Each factor gives rise to situations in which students aren’t able to signal quality to college by doing certain activities that would raise their human capital more than the activities that do signal quality to colleges.

Some activities that build human capital also signal quality to colleges. But it’s important to recognize that building human capital isn’t the same thing as signaling quality to colleges. Many activities that build human capital don’t signal quality to colleges, and many activities that signal quality to colleges have negligible value from the point of view of building human capital.

What to do about it?

Having acknowledged that there’s a tension between building human capital and signaling quality to colleges, one is faced with the question of what to do about it.
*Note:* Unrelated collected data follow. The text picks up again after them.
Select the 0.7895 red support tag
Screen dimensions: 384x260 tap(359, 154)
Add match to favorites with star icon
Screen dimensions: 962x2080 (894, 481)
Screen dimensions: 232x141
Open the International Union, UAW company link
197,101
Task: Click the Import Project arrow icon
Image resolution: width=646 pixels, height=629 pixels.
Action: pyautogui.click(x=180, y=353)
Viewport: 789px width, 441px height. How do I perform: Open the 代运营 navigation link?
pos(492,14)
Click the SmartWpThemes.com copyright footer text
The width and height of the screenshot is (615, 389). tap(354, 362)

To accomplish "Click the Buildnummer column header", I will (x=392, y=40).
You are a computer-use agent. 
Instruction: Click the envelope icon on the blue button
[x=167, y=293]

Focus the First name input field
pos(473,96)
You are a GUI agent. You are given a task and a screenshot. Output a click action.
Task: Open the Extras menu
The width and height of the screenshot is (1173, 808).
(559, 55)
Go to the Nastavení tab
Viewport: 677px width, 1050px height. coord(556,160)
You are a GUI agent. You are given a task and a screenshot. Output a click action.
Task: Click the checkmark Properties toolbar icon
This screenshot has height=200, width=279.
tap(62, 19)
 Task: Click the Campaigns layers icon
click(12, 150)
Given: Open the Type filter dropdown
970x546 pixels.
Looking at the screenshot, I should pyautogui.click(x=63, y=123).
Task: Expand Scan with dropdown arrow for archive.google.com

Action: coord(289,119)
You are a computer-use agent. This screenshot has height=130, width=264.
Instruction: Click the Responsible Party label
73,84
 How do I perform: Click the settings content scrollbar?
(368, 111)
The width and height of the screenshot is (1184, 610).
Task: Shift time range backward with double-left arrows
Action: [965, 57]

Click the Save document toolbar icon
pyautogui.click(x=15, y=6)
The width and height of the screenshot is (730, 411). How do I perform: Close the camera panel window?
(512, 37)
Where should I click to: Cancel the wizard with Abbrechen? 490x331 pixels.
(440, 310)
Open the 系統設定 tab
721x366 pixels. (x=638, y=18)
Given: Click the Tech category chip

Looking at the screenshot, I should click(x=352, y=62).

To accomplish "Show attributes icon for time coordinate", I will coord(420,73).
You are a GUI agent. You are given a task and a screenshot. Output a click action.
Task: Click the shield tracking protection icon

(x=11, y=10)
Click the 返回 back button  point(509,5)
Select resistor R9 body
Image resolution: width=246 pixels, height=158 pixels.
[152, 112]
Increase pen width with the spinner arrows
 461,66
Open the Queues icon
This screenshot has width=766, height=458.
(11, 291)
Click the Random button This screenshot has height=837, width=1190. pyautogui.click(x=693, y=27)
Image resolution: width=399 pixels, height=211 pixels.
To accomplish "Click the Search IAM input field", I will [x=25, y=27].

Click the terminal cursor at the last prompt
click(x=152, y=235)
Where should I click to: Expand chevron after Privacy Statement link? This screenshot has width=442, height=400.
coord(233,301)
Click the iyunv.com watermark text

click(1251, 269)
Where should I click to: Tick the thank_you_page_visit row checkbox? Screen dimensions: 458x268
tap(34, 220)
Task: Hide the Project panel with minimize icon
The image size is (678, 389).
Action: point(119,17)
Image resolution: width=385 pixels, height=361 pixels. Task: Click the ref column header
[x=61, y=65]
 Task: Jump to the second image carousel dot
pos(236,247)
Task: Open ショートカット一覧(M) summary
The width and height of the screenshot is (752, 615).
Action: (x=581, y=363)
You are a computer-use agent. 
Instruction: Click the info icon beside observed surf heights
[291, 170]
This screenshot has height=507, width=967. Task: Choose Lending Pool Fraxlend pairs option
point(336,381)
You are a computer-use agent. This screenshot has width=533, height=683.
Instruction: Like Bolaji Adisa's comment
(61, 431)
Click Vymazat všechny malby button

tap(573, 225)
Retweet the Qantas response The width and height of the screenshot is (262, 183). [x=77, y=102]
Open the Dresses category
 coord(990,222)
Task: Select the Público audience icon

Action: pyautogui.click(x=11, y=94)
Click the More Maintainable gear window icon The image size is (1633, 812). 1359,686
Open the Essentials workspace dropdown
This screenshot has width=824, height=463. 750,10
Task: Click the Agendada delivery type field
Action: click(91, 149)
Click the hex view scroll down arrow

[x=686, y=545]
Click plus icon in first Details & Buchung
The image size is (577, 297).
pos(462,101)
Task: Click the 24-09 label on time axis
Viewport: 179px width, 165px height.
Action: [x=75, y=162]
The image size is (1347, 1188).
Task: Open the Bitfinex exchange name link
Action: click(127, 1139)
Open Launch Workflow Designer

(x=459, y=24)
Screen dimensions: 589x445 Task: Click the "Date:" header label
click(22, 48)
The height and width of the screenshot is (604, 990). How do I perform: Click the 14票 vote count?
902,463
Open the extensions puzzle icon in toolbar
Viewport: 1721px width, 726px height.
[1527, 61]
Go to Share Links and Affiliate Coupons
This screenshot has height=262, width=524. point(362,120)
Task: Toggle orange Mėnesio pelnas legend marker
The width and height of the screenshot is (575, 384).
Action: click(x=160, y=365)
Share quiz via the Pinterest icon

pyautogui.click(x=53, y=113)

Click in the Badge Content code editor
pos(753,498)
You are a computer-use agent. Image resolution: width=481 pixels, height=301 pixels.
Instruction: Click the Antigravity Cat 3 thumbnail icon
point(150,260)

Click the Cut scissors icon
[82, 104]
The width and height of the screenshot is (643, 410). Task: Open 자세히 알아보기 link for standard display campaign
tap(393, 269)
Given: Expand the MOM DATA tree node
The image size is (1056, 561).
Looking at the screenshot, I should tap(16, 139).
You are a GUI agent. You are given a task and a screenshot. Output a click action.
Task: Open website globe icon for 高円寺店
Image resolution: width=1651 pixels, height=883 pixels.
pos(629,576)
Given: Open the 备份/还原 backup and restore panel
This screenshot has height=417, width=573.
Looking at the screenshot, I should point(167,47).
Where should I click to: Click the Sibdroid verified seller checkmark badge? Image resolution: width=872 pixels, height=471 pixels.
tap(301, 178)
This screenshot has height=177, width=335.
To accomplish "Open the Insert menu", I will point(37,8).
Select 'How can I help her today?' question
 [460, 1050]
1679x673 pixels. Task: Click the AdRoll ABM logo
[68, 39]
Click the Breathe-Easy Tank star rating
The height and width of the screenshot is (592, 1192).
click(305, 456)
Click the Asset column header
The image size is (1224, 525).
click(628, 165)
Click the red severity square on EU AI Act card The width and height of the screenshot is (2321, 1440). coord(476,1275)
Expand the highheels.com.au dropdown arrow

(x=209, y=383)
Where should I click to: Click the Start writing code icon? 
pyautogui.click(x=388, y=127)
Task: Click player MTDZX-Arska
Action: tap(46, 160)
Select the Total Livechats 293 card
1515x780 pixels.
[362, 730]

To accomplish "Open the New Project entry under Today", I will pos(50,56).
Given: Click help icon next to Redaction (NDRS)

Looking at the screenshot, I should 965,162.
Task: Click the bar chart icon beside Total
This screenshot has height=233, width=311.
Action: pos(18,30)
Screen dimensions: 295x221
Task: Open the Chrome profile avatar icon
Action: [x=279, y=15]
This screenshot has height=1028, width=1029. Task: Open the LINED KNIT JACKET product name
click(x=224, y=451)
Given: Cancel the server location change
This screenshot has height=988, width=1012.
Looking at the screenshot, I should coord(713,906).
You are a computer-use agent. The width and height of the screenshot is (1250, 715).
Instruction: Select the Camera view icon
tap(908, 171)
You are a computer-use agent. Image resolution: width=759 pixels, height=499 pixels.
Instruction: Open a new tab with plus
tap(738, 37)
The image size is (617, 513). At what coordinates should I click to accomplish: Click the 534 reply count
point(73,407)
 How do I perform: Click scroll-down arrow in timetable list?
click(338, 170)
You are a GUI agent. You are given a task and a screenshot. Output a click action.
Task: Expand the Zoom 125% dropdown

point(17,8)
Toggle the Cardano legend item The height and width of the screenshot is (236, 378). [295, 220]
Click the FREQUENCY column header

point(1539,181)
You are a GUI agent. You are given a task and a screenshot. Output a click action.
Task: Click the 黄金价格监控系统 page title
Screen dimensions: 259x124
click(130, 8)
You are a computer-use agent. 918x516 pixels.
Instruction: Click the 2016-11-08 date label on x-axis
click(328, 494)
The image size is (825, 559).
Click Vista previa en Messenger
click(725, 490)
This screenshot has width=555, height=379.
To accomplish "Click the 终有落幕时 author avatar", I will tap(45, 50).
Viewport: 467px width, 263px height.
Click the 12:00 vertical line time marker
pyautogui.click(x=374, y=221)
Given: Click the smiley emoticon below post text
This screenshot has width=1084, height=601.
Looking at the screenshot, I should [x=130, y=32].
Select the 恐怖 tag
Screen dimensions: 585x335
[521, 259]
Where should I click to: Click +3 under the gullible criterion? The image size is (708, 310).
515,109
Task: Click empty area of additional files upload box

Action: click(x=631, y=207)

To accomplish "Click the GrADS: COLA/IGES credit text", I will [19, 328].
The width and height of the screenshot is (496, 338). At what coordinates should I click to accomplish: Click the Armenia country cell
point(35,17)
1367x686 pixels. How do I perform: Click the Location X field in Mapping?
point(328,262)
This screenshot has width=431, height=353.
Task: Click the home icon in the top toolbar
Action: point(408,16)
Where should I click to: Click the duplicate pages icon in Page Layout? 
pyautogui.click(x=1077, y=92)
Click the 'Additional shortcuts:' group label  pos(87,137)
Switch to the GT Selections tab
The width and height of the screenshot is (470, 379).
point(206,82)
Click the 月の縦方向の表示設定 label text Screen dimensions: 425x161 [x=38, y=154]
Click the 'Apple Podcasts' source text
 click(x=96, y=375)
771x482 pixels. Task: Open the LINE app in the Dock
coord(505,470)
Concretely, in the story above, did Kevin make the right choice? Should he have taken the molecular biology elective?

Exploring other options can sometimes resolve tensions

Of those activities that build human capital to a given degree, some signal quality to colleges more than others. Of those activities that signal quality to colleges to a given degree, some build human capital more than others.

Sometimes when there seems to be a tension between building human capital and signaling quality to colleges, one can resolve the tension by being imaginative and resourceful. In the story, Kevin could have considered possibilities such as

  1. Auditing the molecular biology elective
  2. Studying molecular biology on his own
  3. Taking an online course or a course at a local community college
  4. Looking for a school year internship in a molecular biology lab so as to learn some molecular biology outside of the academic system.

If Kevin had been able to do these things, he could have learned some molecular biology without having to sacrifice his class rank.

Tradeoffs between building human capital and college admissions

Sometimes there’s no possibility of resolving the tension, so that imagination and resourcefulness don’t suffice. One does have to make tradeoffs.

In Kevin’s situation, the choice isn’t just “molecular biology vs. no molecular biology,” but “molecular biology vs. everything else that could be done within that time slot.” Putting aside the issue of taking molecular biology lowering Kevin’s GPA, there might be other activities that would signal quality to colleges better than learning molecular biology.

There are two inputs into thinking about how to make tradeoffs in this context:

  1. The relative value of building human capital vs. getting into a better college. This depends very heavily on the details of a given person’s situation.
  2. The size of each tradeoff. Even when it’s necessary to sacrifice opportunities to build human capital for the sake of signaling quality to colleges, some activities involve smaller sacrifices than others, whether because they take less time and energy, or because they simultaneously build human capital (even if not as much as possible). 

The answer to the question of how a given individual can best balance building human capital and signaling quality to colleges depends very heavily on the details of individual’s situation: his or her values, his or her goals, and the opportunities that are available to him or her.

Though there’s not an easy answer to the question of how to best balance building human capital and signaling quality to college, it’s helpful to explicitly recognize the distinction between two things, and the tradeoffs involved. The first step to resolving a tension is recognizing that it’s there.

For commenters

I’m primarily interested in feedback involving signaling as it relates to undergraduate admissions (as opposed to, e.g. signaling in the context of romantic courtship), but I’d welcome related observations about signaling to graduate school or employers based on high school or college coursework.

What’s an example from your own life where building human capital and signaling quality to colleges have come into conflict? How did you resolve the conflict? Do you think you made the right choice? Is there anything you would have done differently?

Thanks to Vipul Naik for conversations that lead to this post, and to Luke Muehlhauser for feedback.